Over the next year, if Clark is get a fourth term, she has to manufacture a new matrix.
New Zealand First and United Future will link with National if it gets enough votes in 2008.
Peter Dunne needs to do that at some point to stop National knocking him out in his electorate.
Winston Peters will initially talk to the party with the most votes. But with Labour he can get only mainly Labour-ish New Zealand First policy preferences acted on and he could do with action on his party’s conservative preferences (which, deputy leader Peter Brown has flagged, may mean full coalition).
Do the count. ACT and United Future will have maybe four seats between them. The Greens and the Maori party will have maybe nine to 12 seats between them. So Labour has the advantage if there is a tight election and if New Zealand First doesn’t get 5 per cent — though Clark would still need to convince the Green and Maori parties they would get more from her than from specific policy deals with John Key.
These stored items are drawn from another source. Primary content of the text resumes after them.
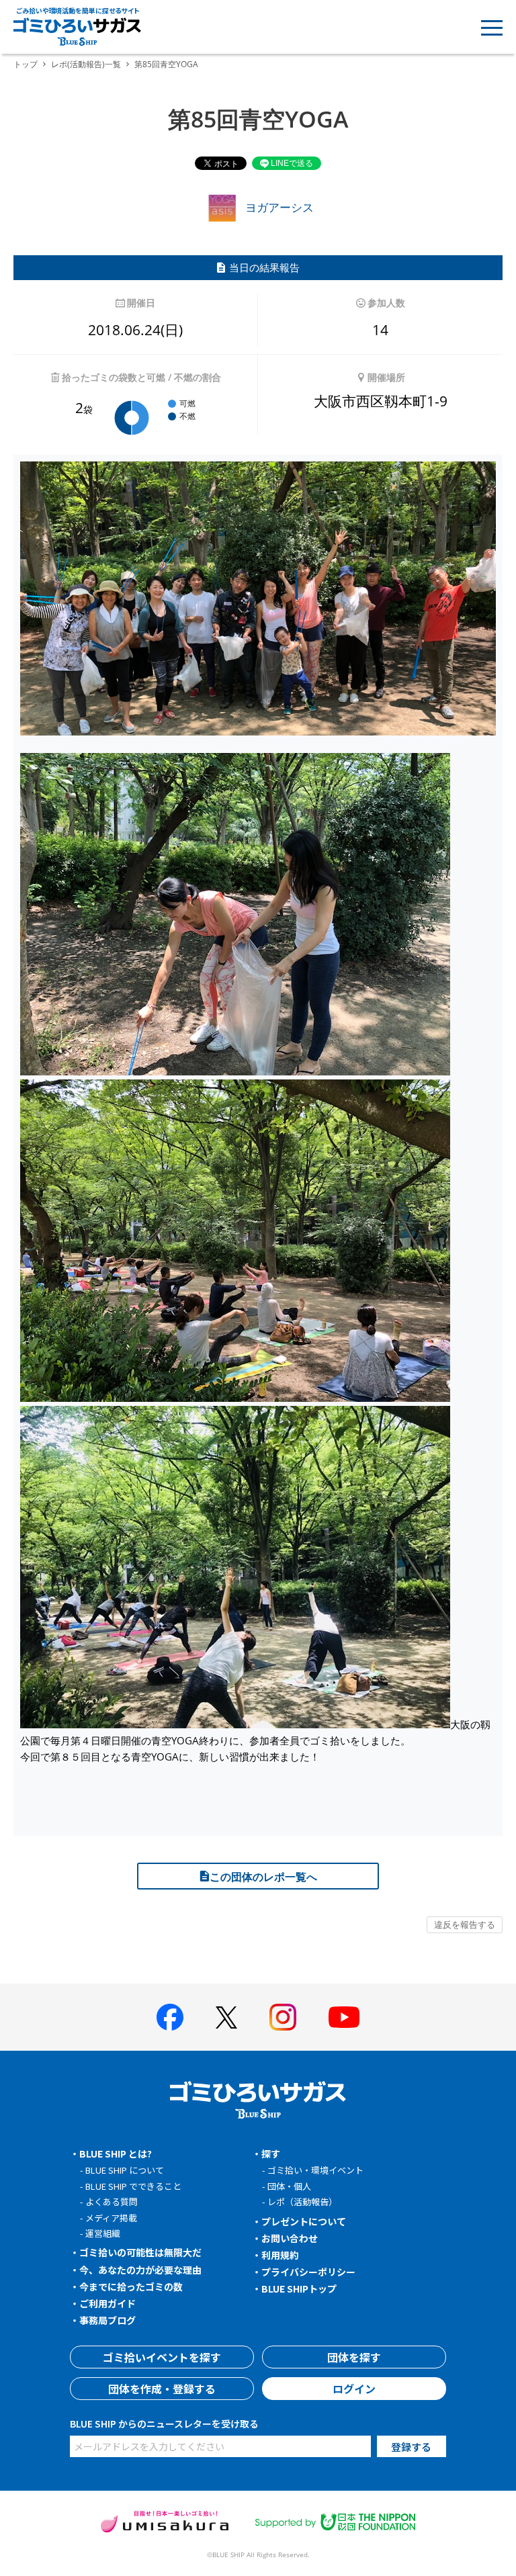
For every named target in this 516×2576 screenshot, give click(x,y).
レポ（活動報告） (302, 2201)
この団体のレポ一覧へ (263, 1876)
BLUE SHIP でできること (133, 2186)
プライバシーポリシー (308, 2271)
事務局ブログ (107, 2320)
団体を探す (354, 2357)
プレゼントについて (303, 2221)
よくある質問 (111, 2201)
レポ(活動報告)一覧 (86, 64)
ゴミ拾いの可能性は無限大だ (140, 2252)
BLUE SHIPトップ (299, 2288)
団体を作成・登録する (162, 2389)
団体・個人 (289, 2186)
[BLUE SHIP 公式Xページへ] (226, 2017)
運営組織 (102, 2233)
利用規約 (280, 2255)
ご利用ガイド (107, 2303)
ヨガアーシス (278, 207)
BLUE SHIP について (124, 2170)
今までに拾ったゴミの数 (131, 2286)
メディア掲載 (111, 2217)
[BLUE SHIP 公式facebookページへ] (170, 2017)
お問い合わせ (289, 2238)
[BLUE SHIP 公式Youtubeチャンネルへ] (344, 2017)
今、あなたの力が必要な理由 (140, 2269)
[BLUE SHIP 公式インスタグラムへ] (282, 2017)
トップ (25, 64)
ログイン (354, 2389)
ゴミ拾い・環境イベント (315, 2170)
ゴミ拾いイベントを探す (162, 2357)
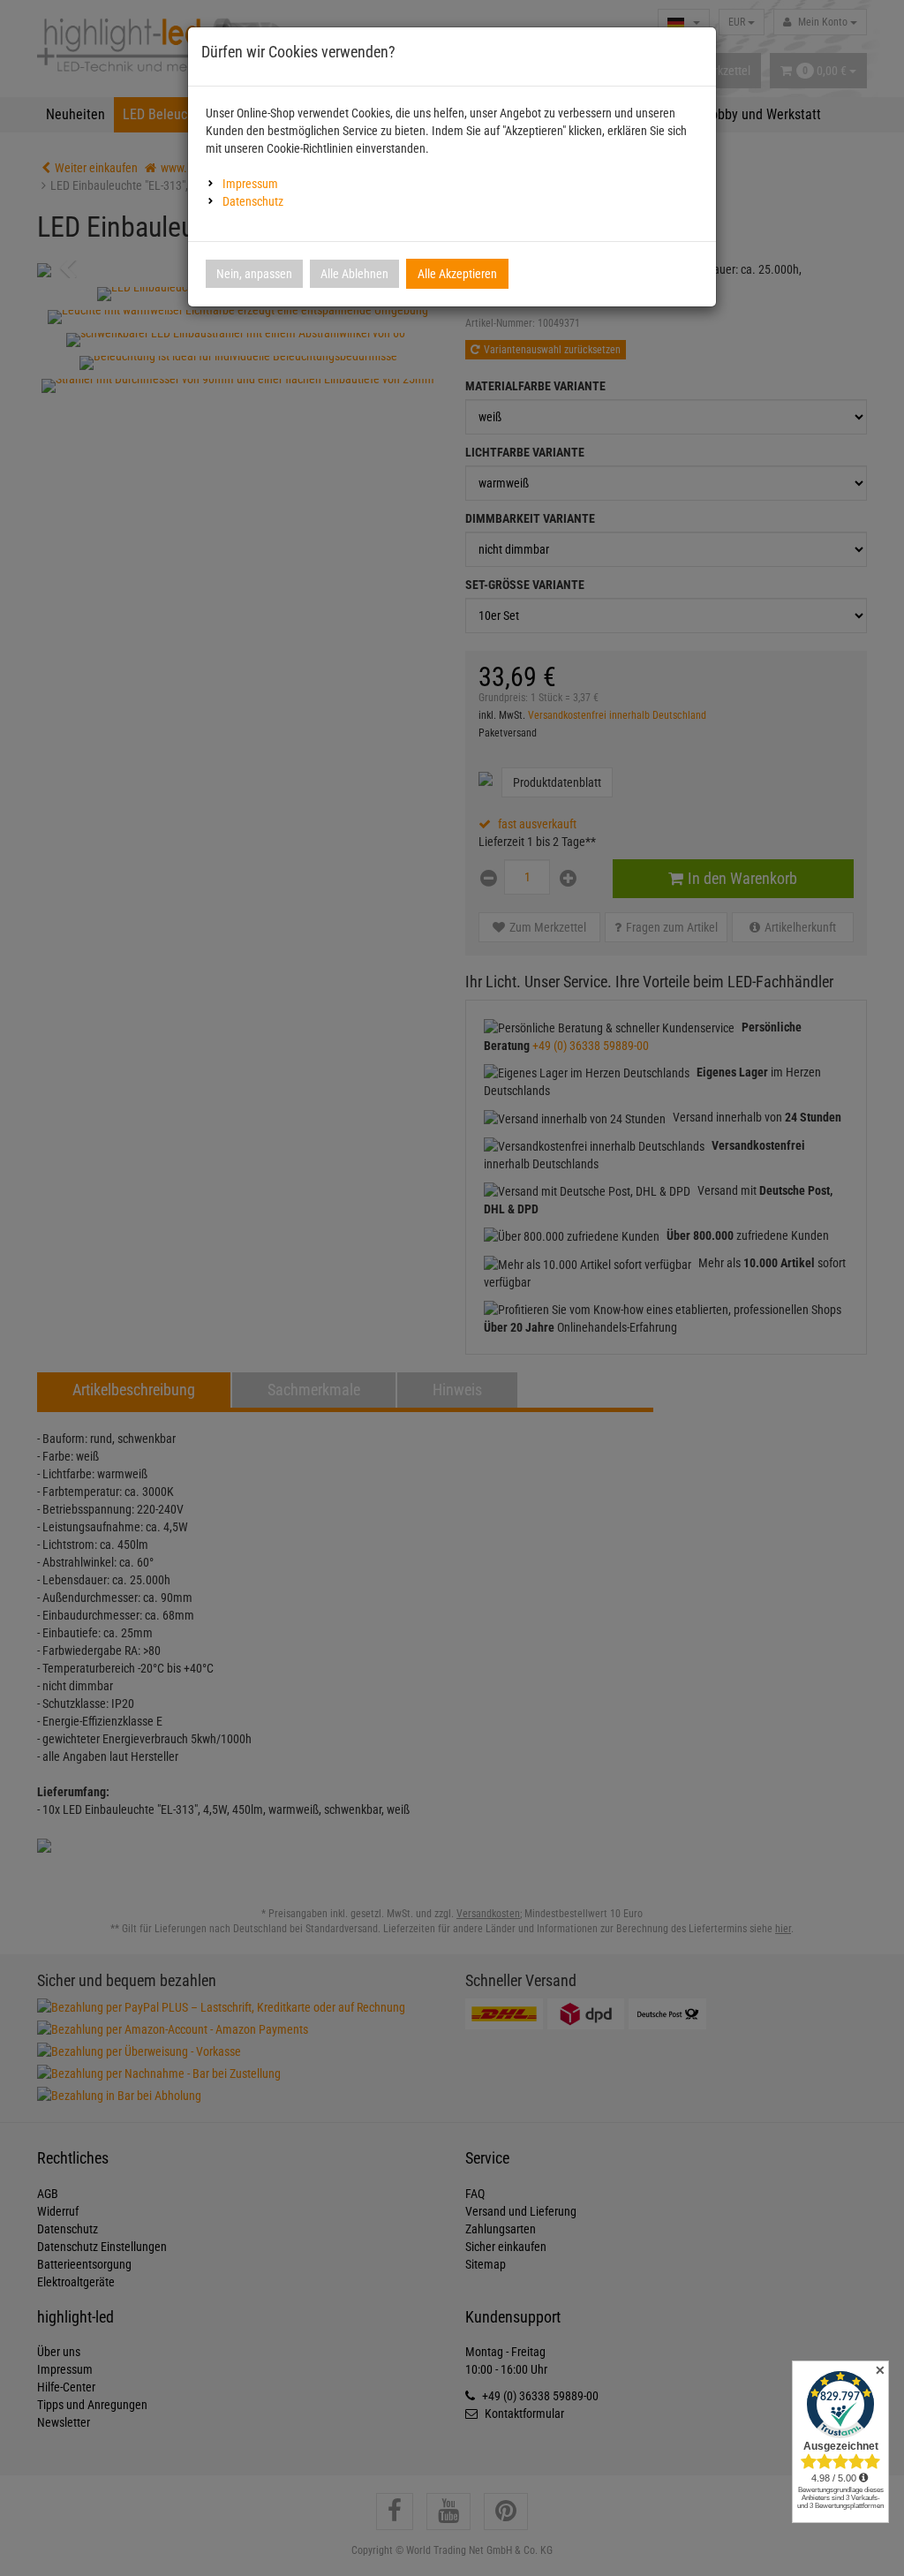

If New Zealand First is in Parliament, it will have six or more seats available to National if National gets most votes. Moreover ACT, the only party on National’s radical flank, would, being tiny, be less of a coalition barrier to Peters than the Greens and the Maori party.
Will New Zealand First get back? It has cash in hand, even after paying back the Auditor-General’s blood money and delegates at the conference were in good cheer, even if short of under-60s.
Peters has had a passable press as Foreign Minister. Campaign planning looks likely to be sharper than the 2005 muddle and Peters is sharpening the message: constraint on Labour/National “extremes” and “one people” versus “separatism” and too many migrants.
At the conference he attacked the Maori party as “based on race” and attacked “soft-headed liberals” for over-castigating Trevor Mallard. (New Zealand Firsters know Tau Henare’s style — he was deputy leader once.)
Peters’ dualism plus the minor parties’ strength on Clark’s flank set her a poser. To maximise her options for next year she has to be credibly able to assemble a “left” grouping while also holding the centre so voters don’t cross the divide wholesale.
At Friday’s conference opening Mike Williams will labour the policy differences with National to make the “progressive” point (Labour’s code word for “left”). It will be up to Clark to lay down a forward-pointing differentiating marker. Her “sustainability” theme is “progressive” but it is an unsaleable word and the big bounce for that idea was at last year’s conference.
Her cabinet reshuffle is aimed primarily at the centre: the message is renewal (Williams will highlight the 10-12 new candidates to replace retiring MPs) plus competence: “stick with the manager you know”.
Which sums up the conference’s conundrum. The “new thinkers” want to stay in power and know that means winning the centre. But at heart they are “progressives”.